Winona bir aydınlanma yaşadı. "Doğru, Fiona'nın önünde bana çanta almak istediğini bile söyledi."

"Kesinlikle." Rebecca'nın gözleri parladı. "Bunu bilerek yapıyor. Ne kadar kaba. Evlilik cüzdanınızı internete koymalısınız, Fiona'yı diğer kadın gibi göstermek için. Boşanmak ve Fiona ile evlenmek için çaresiz kalacak."

Winona bir an düşündü. "Hayır, eğer bu patlarsa ve daha da sinirlenirse, ayrılmam daha zor olur. Ayrıca, hala bir sonraki aşkımı bulmak istiyorum. İşler karışırsa kim benimle çıkar?"

Rebecca, Winona'nın Zachary'den ayrılmakta ciddi olduğunu görünce başını salladı.

Son üç yıldır, Rebecca, Winona'nın Zachary'nin dramalarına karışmasını izledi ve bir arkadaş olarak kendini çaresiz hissetti. Şimdi Winona harekete geçmeye hazır olduğunda, Rebecca çok mutlu oldu.

"Boşver. Hadi yeni aşkını bulmanı kutlamak için Meksika yemeği yiyelim. Harika biri olacak!"

Tam konuşmasını bitirdiğinde, kapı zili çaldı.

Rebecca mırıldanarak kapıyı açtı ve dışarıda Bailey ailesinin şoförü Brian Ford duruyordu. Oldukça üzgün görünüyordu. "Bayan Bailey, Bay Bailey sizi aşağıda bekliyor. Lütfen çabuk inin."

Brian'ın Winona'ya böyle saygılı bir tonla hitap ettiği ilk kezdi, bu onu şaşırttı. Görünüşe göre Zachary gerçekten çok sinirlenmişti. Onu terk etmesi Zachary'i bu kadar mı kızdırmıştı?

Ama mantıklıydı. Birini memnun etmeye çalışan biri aniden durursa, herkes üzülürdü.

Winona kayıtsızca başını salladı. "Beklemek istiyorsa, beklesin. Meşgulüm."

Kıyafetlerini değiştirmiş olan Rebecca da araya girdi. "Evet, meşgulüz. Bizi Meksika yemeğinden alıkoyma."

Şaşkın Brian'ı görmezden gelerek, Winona'yı aşağı çekti.

Aşağıda, Zachary kollarını çaprazlamış, arabasının yanında duruyordu, yüzü asıktı.

Winona'nın aşağı indiğini görünce, Brian'ın onu eve gitmeye ikna ettiğini düşündü. İçten içe rahatladı, ama bunu belli etmedi.

Winona'nın ani patlaması ve boşanma talebi, yıllar boyunca ona gösterdiği hoşgörünün bir sonucu gibi görünüyordu. Alayla gülümsedi. "Yine kaçmaya cesaretin var mı?"

Winona duymamış gibi yaptı, başını çevirdi ve büyük adımlarla yanından geçti.

Winona'nın eve gitmeye niyeti olmadığını fark eden Zachary, önce şaşırdı, sonra yüzü karardı, derin gözleri öfke fırtınasıyla doldu.

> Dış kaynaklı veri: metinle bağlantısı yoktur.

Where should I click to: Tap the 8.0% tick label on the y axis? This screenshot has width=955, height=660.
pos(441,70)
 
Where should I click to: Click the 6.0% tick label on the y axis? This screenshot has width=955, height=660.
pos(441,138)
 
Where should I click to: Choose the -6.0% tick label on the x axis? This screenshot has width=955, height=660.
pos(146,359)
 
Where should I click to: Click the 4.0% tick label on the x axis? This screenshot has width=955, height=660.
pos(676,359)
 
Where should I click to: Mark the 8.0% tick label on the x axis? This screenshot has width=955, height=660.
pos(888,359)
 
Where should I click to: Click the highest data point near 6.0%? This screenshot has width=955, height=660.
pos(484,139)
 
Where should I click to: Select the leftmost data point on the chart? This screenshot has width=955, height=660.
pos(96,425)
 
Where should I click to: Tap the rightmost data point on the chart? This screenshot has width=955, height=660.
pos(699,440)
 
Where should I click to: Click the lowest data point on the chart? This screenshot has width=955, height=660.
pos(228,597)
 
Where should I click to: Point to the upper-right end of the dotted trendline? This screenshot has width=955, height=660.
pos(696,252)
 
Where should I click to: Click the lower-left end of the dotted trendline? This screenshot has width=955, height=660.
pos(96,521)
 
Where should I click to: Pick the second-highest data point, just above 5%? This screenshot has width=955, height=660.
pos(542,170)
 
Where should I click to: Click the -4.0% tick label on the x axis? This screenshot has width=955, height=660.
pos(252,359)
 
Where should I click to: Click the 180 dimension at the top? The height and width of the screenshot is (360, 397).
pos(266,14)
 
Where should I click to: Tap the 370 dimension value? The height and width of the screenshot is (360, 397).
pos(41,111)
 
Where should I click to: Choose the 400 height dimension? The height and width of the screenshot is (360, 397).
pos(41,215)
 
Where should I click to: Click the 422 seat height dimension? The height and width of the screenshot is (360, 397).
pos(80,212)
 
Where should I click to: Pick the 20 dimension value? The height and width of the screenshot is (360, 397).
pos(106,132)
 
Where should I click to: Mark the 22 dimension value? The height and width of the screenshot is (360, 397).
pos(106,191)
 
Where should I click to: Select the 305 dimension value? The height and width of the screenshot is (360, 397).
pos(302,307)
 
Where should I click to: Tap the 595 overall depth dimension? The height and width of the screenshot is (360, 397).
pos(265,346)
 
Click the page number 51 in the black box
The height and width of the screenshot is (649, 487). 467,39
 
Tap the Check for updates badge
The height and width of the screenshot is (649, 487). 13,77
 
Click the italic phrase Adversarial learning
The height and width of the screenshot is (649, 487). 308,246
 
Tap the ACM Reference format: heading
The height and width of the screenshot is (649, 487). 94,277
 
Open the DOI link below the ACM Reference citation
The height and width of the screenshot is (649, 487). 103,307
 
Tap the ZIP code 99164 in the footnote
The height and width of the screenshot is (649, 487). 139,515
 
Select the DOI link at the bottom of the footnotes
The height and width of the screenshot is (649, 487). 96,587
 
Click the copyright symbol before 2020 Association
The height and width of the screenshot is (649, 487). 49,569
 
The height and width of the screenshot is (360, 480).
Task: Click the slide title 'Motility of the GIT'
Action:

Hızla Winona'nın yanına yürüdü, ince bileğini yakaladı ve dişlerinin arasından birkaç kelime çıkardı. "Nereye gidiyorsun?"

Winona acıyla irkildi ve elini çekti. "Bu varoşa ne işin var, merak ediyorum?"

Yıllar önce, Rebecca buradan yeni bir ev aldığında, Winona heyecanla ona taşınmasına yardım etmiş ve Instagram'da mutluluklarını paylaşmıştı.

O anda Zachary bir mesaj göndermişti: [Instagram gönderini sil. O varoşta neyin bu kadar harika olduğunu sanıyorsun? Statünü düşürüyor.]

Yüksek ruh hali içindeki Winona, üzerine bir kova soğuk su dökülmüş gibi hissetmişti. Gönderiyi silmiş ve bir daha asla rastgele bir şey paylaşmaya cesaret edememişti.

Şimdi eski konuyu açmak, sadece Zachary'i sinirlendirmek içindi.

Ama hayal kırıklığına uğradı, Zachary ipucunu almadı. Böyle küçük bir mesele tamamen aklından çıkmıştı. Şakaklarını ovuşturdu. "Buranın varoş olduğunu biliyorsan, neden buraya geliyorsun? Aile malikanesi sana yetmiyor mu?"